Democratic presidential candidate and self-help author Marianne Williamson speaks to guests at the Rainbow PUSH Coalition Annual International Convention.
Scott Olson / Getty Images

Marianne Williamson was introduced to much of America during last Thursday’s Democratic presidential debate. Per The Inquisitr, the 66-year-old author, self-help guru, and activist spread her message of love and peace, which led to both praise and ridicule on social media.

But The Daily Wire reports that Williamson’s efforts weren’t enough to impress Vogue, which recently published a “Women of 2020” feature titled Madam President? Five Candidates on What It Will Take to Shatter the Most Stubborn Glass Ceiling.

Although the article profiles Elizabeth Warren, Tulsi Gabbard, Kamala Harris, Kirsten Gillibrand, and Amy Klobuchar, it noticeably left out Williamson, and social media wasn’t happy with the snub.

“They better watch out or she’ll come after them with love, good feelings, and healing crystals!” one user quipped.

“Come on, like they haven’t featured crazier women?” another wrote.

“Well, the Universe won’t like that,” said another.

Williamson has since taken to Twitter to attack writer Jodi Jacobson and Vogue for only including elected officials, highlighting the fact that the U.S. Constitution doesn’t prohibit anyone outside this category for being a presidential candidate.

“And what does that mean, exactly? The Constitution says qualifications are 35 or older, born here, and to have lived here for 14 years. Nothing else. They were leaving it to every generation to determine for itself the skill set it feels is most needed to navigate their times.”


The Daily Wire reports that Williamson first gained attention as a regular guest on The Oprah Winfrey Show, where — much like during her debate performance — she spread her new-age philosophy of love, healing, and the external forces people can harness for positivity.

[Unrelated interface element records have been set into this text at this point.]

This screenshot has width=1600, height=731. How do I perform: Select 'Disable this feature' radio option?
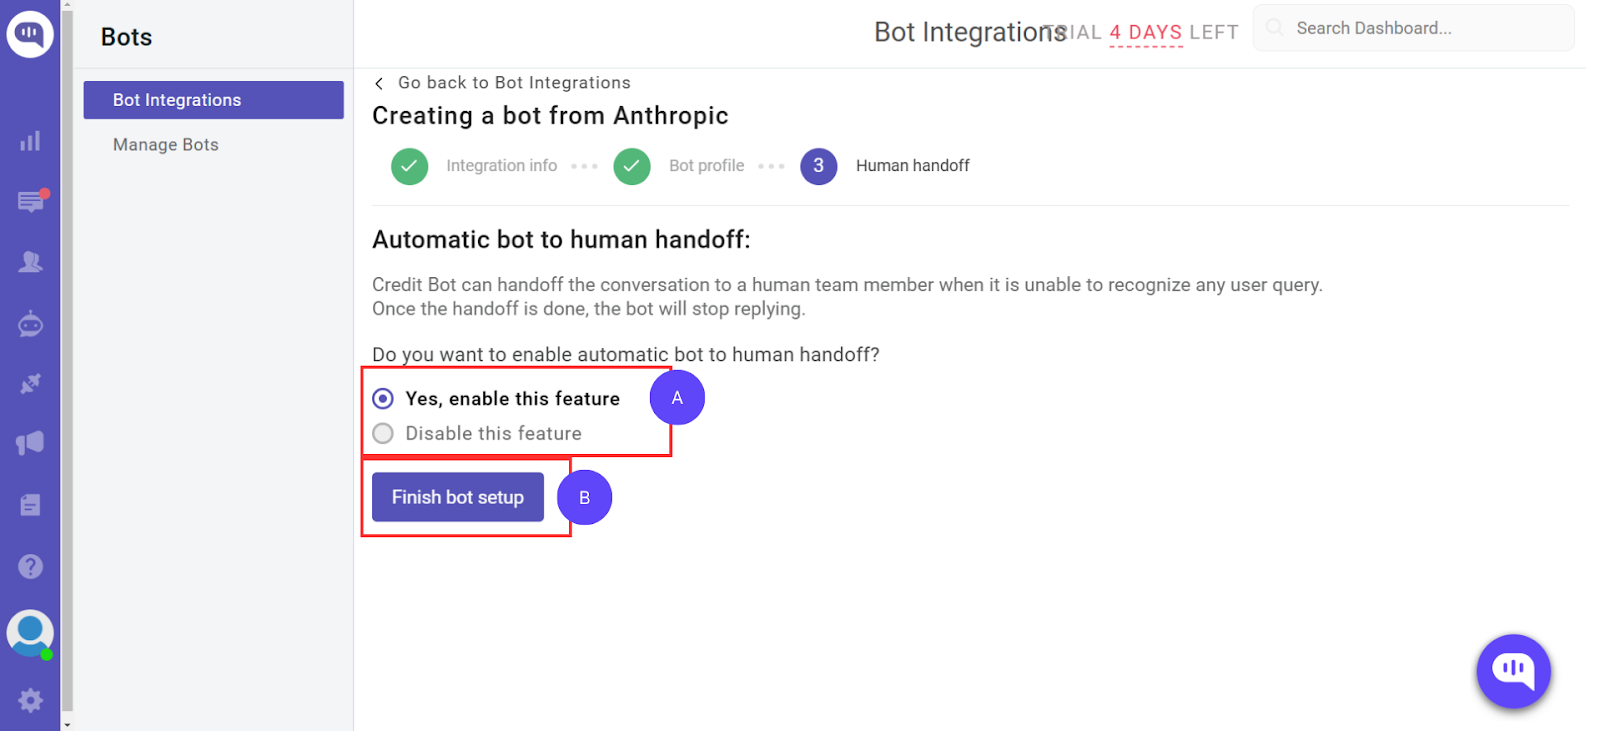click(383, 434)
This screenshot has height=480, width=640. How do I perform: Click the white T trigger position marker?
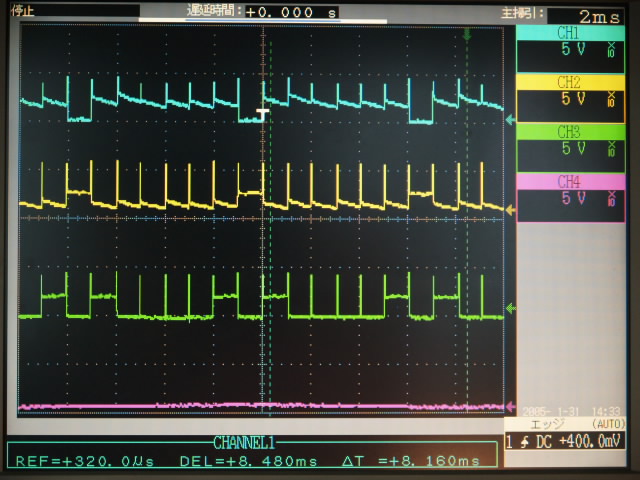point(263,115)
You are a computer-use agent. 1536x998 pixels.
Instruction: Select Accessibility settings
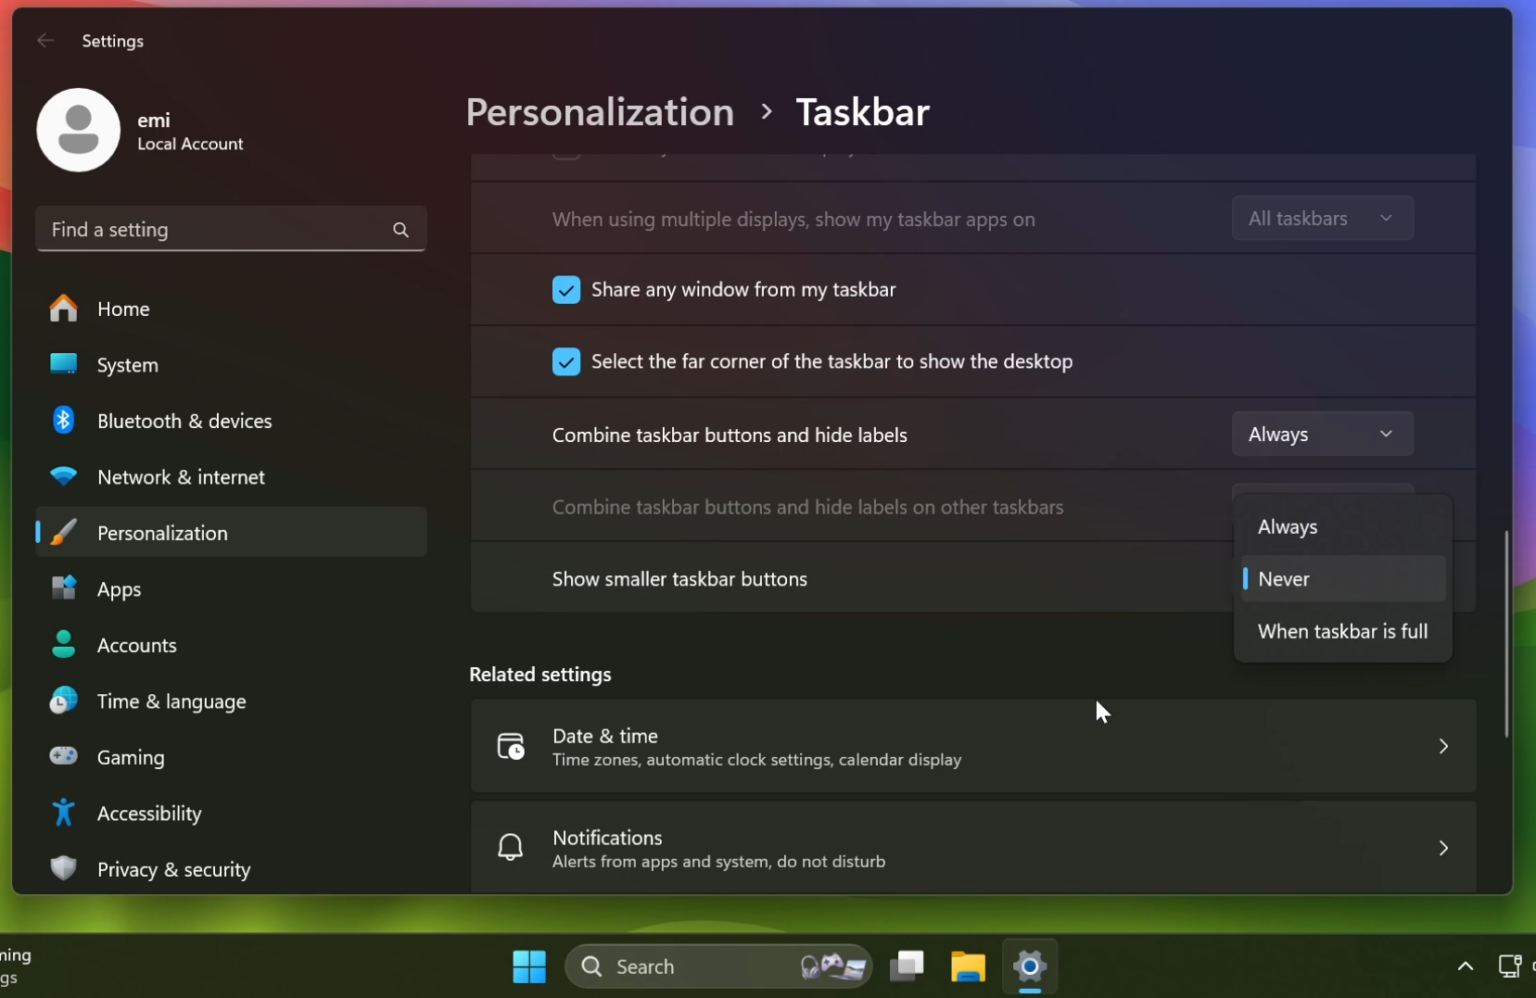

During last week’s debate, she promised to call the prime minister of New Zealand, Jacinda Ardern, if she becomes president and address New Zealand’s goal of making it the best country in the world for a child to grow up in. Williamson said she would tell Ardern that she’s wrong because “the United States of America is going to be the best place in the world for a child to grow up.”

Along with fellow presidential contender Andrew Yang, Williamson said after the debate that her mic was not on at times. Per The Inquistir, she received the third-least airtime with just four minutes and 58 seconds of speaking time. Yang received the least, with only two minutes and 58 seconds of speaking time.

Regardless, Williamson has been gaining more donations since her debate performance. Some of these donations are from Republicans that want to keep her on the debate stage purely for entertainment. In addition, some Democrats have warned members of their own party of underestimating her potential.